>> start Supplied text
About this time, a thread started on coreaudio-api about whether Core Audio could access iPod songs, so that’s what I set out to prove one way or another. So, my goal was to determine whether or not you could get raw PCM samples from songs in the device’s music library.

The quick answer is: yes. The interesting answer is: it’s a bitch, using three different frameworks, coding idioms that are all over the map, a lot of file-copying and possibly some expensive conversions.

It’s Just One Property; It Can’t Be That Hard

The big secret of how to get to the Music Library isn’t much of a secret. As you might expect, it’s in the MediaLibrary.framework that you use to interact with the library. Each song/podcast/audiobook is a MPMediaItem, and has a number of interesting properties, most of which are user-managed metadata. In iOS 4, there’s a sparkling new addition to the the list of “General Media Item Property Keys”: MPMediaItemPropertyAssetURL. Here’s the docs:

A URL pointing to the media item, from which an AVAsset object (or other URL-based AV Foundation object) can be created, with any options as desired. Value is an NSURL object.

The URL has the custom scheme of ipod-library. For example, a URL might look like this:

ipod-library://item/item.m4a?id=12345

OK, so we’re off and running. All we need to do is to pick an MPMediaItem, get this property as an NSURL, and we win.

Or not. There’s an important caveat:

Usage of the URL outside of the AV Foundation framework is not supported.

OK, so that’s probably going to suck. But let’s get started anyways. I wrote a throwaway app to experiment with all this stuff, adding to it piece by piece as stuff started working. I’m posting it here for anyone who wants to reuse my code… all my classes are marked as public domain, so copy-and-paste as you see fit.

MediaLibraryExportThrowaway1.zip

Note that this code must be run on an iOS 4 device and cannot be run in the Simulator, which doesn’t support the Media Library APIs.
>> end Supplied text
>> start Supplied information
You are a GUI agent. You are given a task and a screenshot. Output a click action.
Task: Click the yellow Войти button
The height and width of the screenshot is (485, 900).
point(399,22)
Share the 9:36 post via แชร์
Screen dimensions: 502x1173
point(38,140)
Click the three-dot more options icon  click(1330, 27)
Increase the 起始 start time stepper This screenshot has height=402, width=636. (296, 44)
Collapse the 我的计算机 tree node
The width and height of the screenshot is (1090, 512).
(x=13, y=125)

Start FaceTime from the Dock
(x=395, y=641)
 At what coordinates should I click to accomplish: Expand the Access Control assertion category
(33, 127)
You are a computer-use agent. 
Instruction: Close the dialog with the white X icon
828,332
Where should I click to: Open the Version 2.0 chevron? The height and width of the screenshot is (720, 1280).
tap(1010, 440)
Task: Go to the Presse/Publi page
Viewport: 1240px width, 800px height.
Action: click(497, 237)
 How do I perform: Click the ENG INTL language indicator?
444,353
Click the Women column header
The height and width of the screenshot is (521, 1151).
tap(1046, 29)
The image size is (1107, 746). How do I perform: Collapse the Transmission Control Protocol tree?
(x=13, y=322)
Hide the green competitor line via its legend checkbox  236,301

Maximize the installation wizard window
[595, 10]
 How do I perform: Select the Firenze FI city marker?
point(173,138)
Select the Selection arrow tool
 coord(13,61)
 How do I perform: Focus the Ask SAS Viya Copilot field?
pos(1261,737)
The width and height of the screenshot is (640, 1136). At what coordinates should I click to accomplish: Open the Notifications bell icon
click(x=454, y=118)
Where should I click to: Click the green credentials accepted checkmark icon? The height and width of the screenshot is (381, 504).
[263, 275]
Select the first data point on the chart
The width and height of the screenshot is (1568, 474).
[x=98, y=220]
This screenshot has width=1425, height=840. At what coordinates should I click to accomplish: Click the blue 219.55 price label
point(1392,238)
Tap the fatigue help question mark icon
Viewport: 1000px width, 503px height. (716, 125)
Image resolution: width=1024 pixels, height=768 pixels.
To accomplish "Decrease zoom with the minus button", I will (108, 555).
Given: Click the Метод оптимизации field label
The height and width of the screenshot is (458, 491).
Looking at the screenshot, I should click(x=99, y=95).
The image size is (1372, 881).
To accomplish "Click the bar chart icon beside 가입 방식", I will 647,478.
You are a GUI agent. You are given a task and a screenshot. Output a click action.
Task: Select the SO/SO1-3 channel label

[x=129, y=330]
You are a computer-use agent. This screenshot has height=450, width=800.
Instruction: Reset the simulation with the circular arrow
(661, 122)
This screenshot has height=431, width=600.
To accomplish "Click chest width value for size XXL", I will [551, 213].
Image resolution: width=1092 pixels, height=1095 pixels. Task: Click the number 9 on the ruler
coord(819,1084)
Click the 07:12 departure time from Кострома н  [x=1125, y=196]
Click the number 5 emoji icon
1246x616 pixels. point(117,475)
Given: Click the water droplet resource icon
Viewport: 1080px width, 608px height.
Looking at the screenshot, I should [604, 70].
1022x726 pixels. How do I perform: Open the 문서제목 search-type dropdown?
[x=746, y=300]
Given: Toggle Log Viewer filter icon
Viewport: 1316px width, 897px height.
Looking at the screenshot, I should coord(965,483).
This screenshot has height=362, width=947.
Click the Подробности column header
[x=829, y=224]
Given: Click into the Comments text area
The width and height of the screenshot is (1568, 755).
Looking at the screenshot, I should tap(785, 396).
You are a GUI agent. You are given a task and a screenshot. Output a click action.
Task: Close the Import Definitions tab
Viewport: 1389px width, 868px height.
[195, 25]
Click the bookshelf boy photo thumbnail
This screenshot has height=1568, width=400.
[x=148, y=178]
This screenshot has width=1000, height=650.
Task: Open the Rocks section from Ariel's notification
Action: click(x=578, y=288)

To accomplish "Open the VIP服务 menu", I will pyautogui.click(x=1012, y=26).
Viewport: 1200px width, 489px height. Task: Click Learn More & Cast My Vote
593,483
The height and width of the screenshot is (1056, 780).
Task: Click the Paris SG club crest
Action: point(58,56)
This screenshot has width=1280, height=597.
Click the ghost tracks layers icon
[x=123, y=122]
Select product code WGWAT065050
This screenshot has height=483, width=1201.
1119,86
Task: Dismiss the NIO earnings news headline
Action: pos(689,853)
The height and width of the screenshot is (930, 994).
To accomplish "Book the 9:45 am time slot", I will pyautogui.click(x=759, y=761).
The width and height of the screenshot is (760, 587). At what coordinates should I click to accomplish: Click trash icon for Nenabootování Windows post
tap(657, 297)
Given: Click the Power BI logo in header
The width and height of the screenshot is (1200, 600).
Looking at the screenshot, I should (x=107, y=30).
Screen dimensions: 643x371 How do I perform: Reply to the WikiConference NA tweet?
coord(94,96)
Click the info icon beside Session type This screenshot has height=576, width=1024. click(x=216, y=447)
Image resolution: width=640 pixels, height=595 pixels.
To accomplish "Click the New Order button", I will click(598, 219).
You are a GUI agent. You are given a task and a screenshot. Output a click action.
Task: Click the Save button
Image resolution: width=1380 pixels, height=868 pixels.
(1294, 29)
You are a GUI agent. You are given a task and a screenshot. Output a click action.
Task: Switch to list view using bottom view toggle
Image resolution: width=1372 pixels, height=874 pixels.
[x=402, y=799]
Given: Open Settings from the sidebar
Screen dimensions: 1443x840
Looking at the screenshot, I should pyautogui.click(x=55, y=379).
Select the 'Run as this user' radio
>> end Supplied information
* **What you have to do**: Carry the text about getting raw samples from iPod songs forward from its final sentence. The records have no connection to the text about accessing the iOS music library.

* **Answer to the exercise**:
The app just starts with a “Choose Song” button. When you tap it, it brings up an MPMediaPickerController as a modal view to make you choose a song. When you do so, the -mediaPicker:didPickMediaItems: delegate method gets called. At this point, you could get the first MPMediaItem and get its MPMediaItemPropertyAssetURL media item property. I’d hoped that I could just call this directly from Core Audio, so I wrote a function to test if a URL can be opened by CA:



BOOL coreAudioCanOpenURL (NSURL* url) {
	OSStatus openErr = noErr;
	AudioFileID audioFile = NULL;
	openErr = AudioFileOpenURL((CFURLRef) url,
		 kAudioFileReadPermission ,
		 0,
		 &audioFile);
	if (audioFile) {
		AudioFileClose (audioFile);
	}
	return openErr ? NO : YES;
}

Getting a NO back from this function more or less confirms the caveat from the docs: the URL is only for use with the AV Foundation framework.

AV for Vendetta

OK, so plan B: we open it with AV Foundation and see what that gives us.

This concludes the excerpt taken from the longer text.